Whether or not you can believe it, the start of July marks the halfway point of 2022. As you head into the summer months, it’s time to start thinking about conducting a mid-year financial review for your business. Evaluating your business’ financial performance for the year so far helps to create awareness and allows you to take corrective action. Often, business owners wait until the end of the year to clean up and review key aspects of the business. Putting off the review, however, makes the task more overwhelming and time-consuming. Here, we’ll propose a tangible checklist you can use to review your business’ efficiency, performance, and trajectory.
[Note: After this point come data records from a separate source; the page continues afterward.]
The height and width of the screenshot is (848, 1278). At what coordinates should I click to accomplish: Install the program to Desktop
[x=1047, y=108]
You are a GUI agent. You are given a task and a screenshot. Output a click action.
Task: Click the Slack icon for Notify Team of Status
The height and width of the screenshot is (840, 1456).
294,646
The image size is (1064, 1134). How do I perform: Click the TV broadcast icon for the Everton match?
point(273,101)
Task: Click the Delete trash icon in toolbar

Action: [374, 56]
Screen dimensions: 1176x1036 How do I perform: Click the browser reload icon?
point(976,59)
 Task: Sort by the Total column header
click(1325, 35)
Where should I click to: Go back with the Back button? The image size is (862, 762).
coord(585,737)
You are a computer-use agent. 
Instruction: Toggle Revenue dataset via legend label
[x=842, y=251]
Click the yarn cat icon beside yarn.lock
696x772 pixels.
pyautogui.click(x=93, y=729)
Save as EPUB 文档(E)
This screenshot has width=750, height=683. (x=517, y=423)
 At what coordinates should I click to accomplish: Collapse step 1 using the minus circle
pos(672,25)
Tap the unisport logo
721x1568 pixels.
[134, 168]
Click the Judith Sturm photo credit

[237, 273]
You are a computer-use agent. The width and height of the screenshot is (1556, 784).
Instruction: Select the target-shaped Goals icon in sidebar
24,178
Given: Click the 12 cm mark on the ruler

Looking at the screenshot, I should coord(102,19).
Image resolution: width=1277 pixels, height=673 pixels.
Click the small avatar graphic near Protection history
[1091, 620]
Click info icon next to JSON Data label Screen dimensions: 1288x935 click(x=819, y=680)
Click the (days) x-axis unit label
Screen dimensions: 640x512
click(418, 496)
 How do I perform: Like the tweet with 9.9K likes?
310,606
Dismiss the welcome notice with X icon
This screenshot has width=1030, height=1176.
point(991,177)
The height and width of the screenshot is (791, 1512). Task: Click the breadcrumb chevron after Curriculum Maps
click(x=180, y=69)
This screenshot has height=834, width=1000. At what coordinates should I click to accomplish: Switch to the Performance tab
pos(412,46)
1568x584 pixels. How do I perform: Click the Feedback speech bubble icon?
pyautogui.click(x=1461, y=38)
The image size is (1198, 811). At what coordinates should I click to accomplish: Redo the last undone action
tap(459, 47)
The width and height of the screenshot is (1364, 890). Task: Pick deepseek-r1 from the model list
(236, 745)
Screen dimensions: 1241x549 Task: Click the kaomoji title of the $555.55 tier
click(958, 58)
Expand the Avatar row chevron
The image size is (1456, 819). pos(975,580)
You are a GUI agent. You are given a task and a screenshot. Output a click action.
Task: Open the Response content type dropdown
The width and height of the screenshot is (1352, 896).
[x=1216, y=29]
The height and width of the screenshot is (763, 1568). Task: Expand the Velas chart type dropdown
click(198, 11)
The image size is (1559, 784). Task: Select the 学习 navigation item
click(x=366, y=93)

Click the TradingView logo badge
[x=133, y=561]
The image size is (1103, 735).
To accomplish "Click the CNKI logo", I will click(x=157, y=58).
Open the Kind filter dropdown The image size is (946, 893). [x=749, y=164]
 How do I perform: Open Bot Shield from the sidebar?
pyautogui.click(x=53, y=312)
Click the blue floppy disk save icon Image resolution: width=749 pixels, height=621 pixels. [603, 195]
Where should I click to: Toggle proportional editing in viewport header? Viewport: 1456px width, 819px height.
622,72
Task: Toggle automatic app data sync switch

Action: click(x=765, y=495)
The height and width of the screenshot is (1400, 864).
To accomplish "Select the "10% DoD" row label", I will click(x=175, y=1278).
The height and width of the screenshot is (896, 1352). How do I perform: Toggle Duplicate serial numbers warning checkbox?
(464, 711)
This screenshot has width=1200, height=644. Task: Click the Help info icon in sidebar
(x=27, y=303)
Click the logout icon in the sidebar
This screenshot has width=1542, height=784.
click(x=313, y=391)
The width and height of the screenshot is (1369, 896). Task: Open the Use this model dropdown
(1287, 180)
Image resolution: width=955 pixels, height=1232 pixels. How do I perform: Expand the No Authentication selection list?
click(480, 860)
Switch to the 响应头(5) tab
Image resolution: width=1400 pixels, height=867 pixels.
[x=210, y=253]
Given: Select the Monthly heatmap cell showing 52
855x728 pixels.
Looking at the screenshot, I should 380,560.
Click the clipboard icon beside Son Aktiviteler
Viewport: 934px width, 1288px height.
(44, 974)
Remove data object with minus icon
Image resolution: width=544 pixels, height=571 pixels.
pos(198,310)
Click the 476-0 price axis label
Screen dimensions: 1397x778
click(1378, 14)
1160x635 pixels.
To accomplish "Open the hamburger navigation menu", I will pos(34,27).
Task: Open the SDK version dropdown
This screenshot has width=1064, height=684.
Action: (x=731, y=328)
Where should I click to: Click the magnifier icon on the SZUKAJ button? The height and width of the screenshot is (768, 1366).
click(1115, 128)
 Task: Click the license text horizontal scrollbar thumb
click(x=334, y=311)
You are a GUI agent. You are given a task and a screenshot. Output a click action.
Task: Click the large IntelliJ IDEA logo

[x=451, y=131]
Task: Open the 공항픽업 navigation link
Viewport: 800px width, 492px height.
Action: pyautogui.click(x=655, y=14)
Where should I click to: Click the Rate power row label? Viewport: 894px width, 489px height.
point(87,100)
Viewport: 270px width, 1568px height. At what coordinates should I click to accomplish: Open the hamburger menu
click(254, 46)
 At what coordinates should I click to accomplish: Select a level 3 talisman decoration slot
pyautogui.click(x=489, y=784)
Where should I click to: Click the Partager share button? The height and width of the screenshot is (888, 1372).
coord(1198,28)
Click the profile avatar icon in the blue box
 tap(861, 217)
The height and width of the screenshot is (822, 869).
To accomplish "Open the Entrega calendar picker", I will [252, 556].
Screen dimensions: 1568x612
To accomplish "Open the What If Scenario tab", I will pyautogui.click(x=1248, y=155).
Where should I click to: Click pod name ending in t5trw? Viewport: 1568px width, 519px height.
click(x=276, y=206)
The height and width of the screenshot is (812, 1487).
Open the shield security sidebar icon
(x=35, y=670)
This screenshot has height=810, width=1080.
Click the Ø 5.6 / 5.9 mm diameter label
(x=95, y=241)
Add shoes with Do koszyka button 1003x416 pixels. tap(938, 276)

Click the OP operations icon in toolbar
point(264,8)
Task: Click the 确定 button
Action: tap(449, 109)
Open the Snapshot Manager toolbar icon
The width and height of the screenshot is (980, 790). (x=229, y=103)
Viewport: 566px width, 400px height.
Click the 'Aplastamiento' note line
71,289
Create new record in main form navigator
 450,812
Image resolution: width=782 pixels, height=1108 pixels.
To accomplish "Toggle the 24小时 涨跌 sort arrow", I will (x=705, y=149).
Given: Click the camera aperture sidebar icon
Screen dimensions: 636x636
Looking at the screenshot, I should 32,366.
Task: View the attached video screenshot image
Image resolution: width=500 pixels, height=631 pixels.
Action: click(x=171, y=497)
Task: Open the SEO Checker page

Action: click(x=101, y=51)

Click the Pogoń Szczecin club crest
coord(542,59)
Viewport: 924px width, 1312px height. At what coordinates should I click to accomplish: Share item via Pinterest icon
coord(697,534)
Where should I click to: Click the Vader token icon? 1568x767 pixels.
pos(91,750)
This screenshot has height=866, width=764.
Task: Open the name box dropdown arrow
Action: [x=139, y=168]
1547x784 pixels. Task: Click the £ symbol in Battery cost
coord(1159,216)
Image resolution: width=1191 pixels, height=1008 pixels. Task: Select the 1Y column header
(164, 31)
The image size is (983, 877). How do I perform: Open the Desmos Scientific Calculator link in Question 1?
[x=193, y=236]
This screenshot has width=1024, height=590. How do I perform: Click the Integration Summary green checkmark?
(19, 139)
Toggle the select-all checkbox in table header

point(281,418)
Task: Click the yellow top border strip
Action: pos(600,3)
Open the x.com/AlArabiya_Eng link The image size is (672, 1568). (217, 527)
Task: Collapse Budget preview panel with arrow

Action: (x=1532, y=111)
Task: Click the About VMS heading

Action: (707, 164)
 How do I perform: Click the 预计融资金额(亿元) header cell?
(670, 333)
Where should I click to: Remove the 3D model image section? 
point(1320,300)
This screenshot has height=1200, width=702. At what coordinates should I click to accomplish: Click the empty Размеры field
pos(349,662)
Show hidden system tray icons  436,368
Assess Progress Toward This Year’s Goals
Like most business owners, you probably started off Q1 with a list of goals and objectives to focus on in the new year. Typically, only 65% of small businesses achieve half of their yearly goals, and only 5% complete all of them. This poses the question—how many times have you checked in on your 2022 goals? Consider how you’re feeling about your business. Is it headed in the right direction? Are you achieving the growth you initially set out for? Are you building business and client relationships that are conducive to your goals? Take a moment to pause and reflect. If you find that your business isn’t on the path you intended in Q1, pick a new direction and determine your next steps.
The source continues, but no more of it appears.